▶ **Work item**: The following entries should be restated word for word, pictures excluded.

◆ ◆ ◆ ◆ ◆

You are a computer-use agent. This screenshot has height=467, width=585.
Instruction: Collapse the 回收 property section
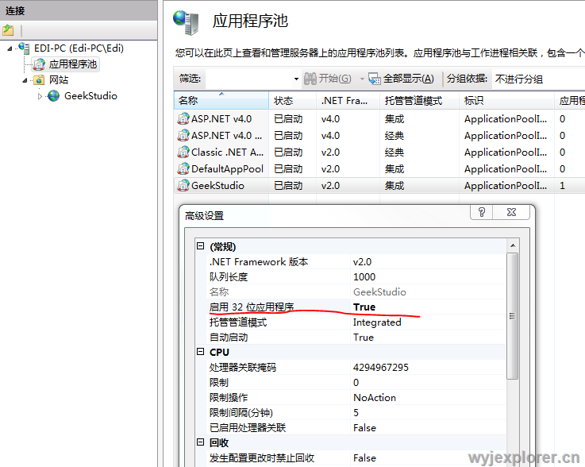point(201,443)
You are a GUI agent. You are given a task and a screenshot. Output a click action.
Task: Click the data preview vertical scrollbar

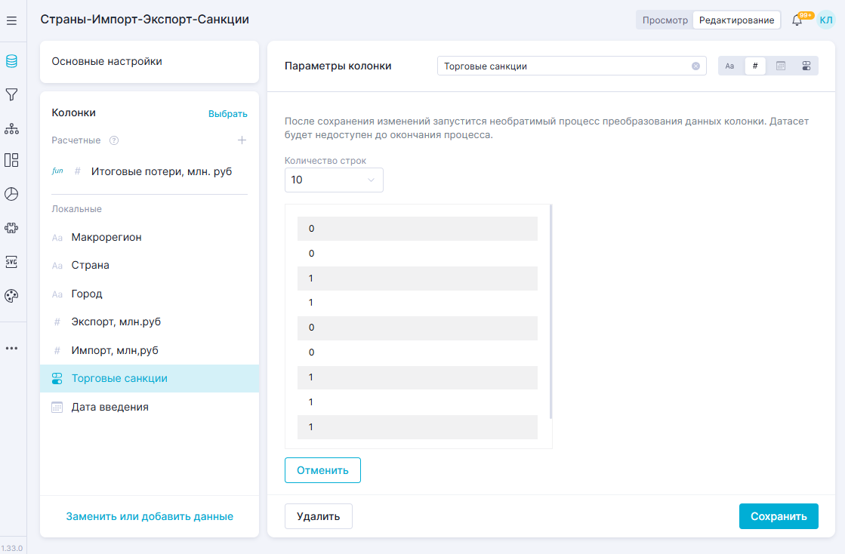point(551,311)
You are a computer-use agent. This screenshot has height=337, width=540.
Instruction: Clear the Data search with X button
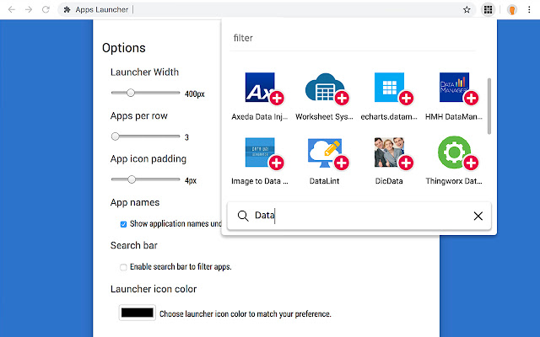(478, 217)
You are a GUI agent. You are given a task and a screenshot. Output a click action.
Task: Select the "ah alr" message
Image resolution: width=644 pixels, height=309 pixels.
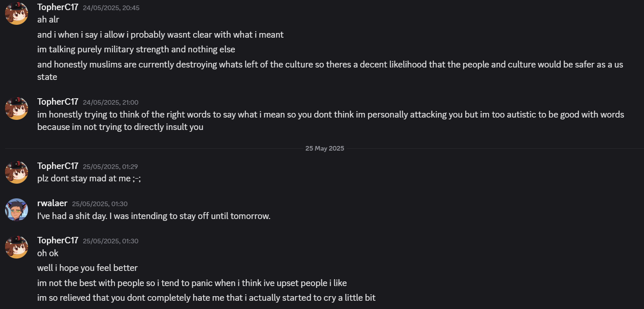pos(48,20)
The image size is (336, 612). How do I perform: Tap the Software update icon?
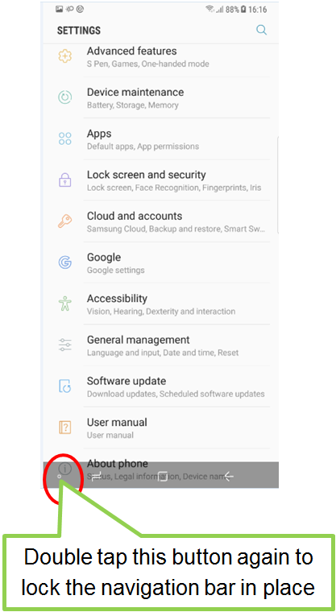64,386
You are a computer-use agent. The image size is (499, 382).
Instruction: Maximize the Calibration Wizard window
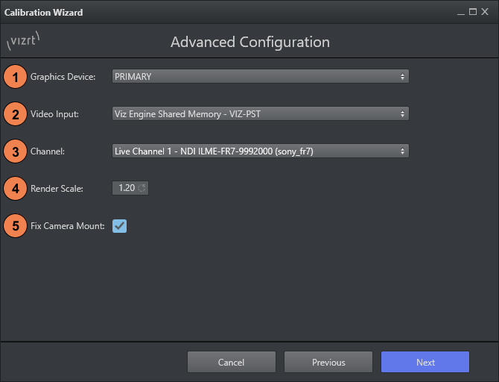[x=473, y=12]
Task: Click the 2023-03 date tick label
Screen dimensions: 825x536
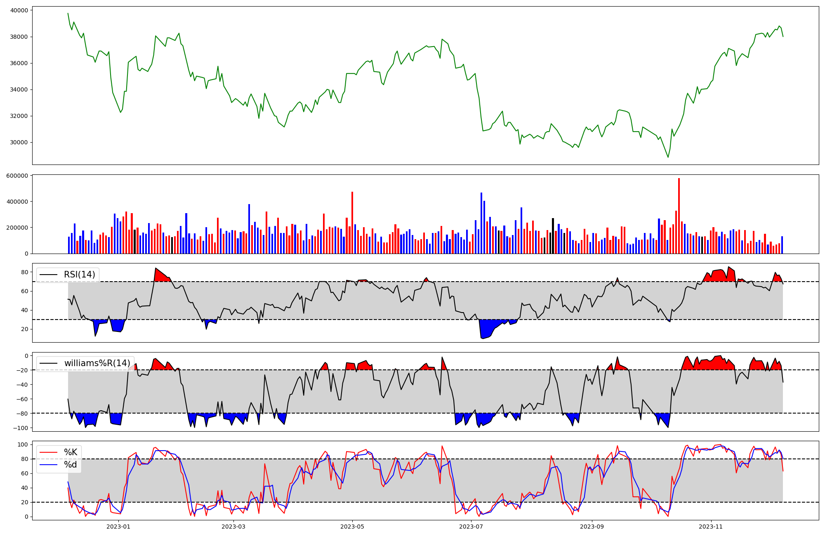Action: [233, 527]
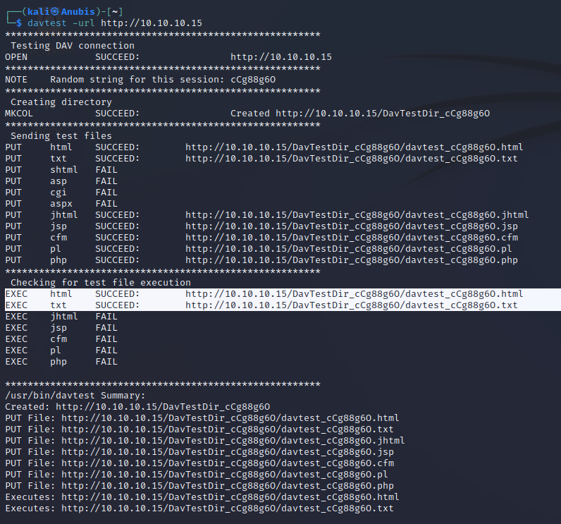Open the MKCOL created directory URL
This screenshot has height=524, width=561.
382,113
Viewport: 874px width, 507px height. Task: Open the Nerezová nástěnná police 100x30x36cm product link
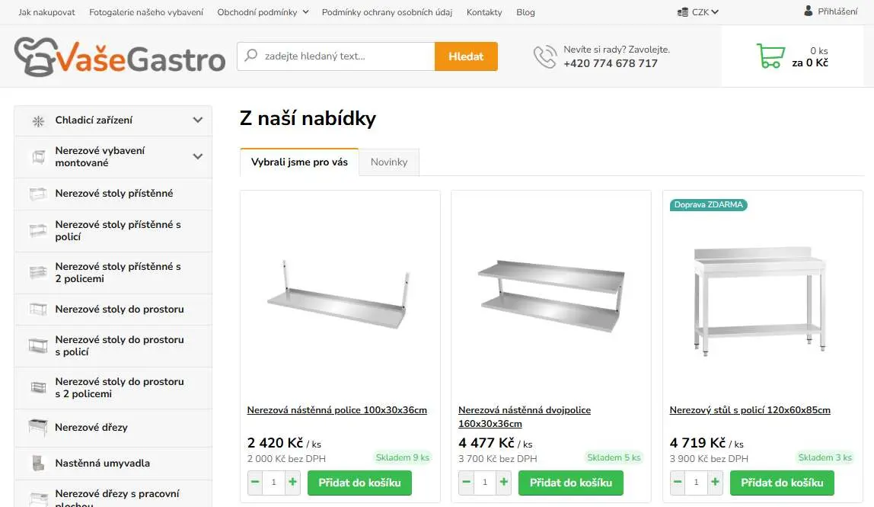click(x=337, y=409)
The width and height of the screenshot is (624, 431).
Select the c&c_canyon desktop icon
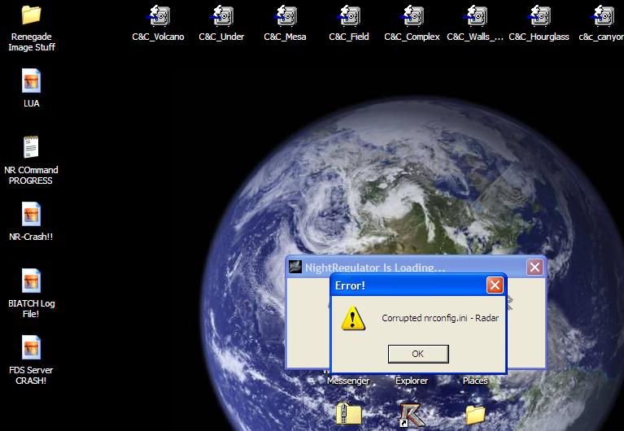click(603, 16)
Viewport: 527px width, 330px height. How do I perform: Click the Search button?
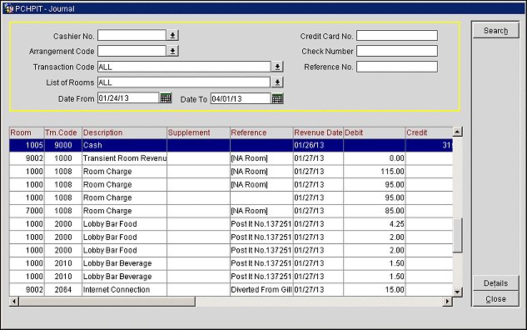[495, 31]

◆ ◆ ◆ ◆ ◆

▶ **Result of the exercise**:
You are a computer-use agent. This screenshot has height=467, width=585.
Instruction: Collapse the 回收 property section
point(201,443)
You are a GUI agent. You are given a task and a screenshot. Output a click action.
Task: Click the data preview vertical scrollbar

point(551,311)
You are a computer-use agent. This screenshot has height=337, width=540.
Instruction: Clear the Data search with X button
(478, 217)
You are a GUI agent. You are given a task and a screenshot. Output a click action.
Task: Select the "ah alr" message
Image resolution: width=644 pixels, height=309 pixels.
pos(48,20)
The image size is (336, 612). How do I perform: Tap the Software update icon?
64,386
You are a computer-use agent. The image size is (499, 382).
Instruction: Maximize the Calibration Wizard window
[x=473, y=12]
Task: Click the 2023-03 date tick label
Screen dimensions: 825x536
Action: [233, 527]
Open the MKCOL created directory URL
This screenshot has height=524, width=561.
382,113
Viewport: 874px width, 507px height. Task: Open the Nerezová nástěnná police 100x30x36cm product link
click(x=337, y=409)
The width and height of the screenshot is (624, 431).
Select the c&c_canyon desktop icon
click(603, 16)
Viewport: 527px width, 330px height. How do I perform: Click the Search button?
[495, 31]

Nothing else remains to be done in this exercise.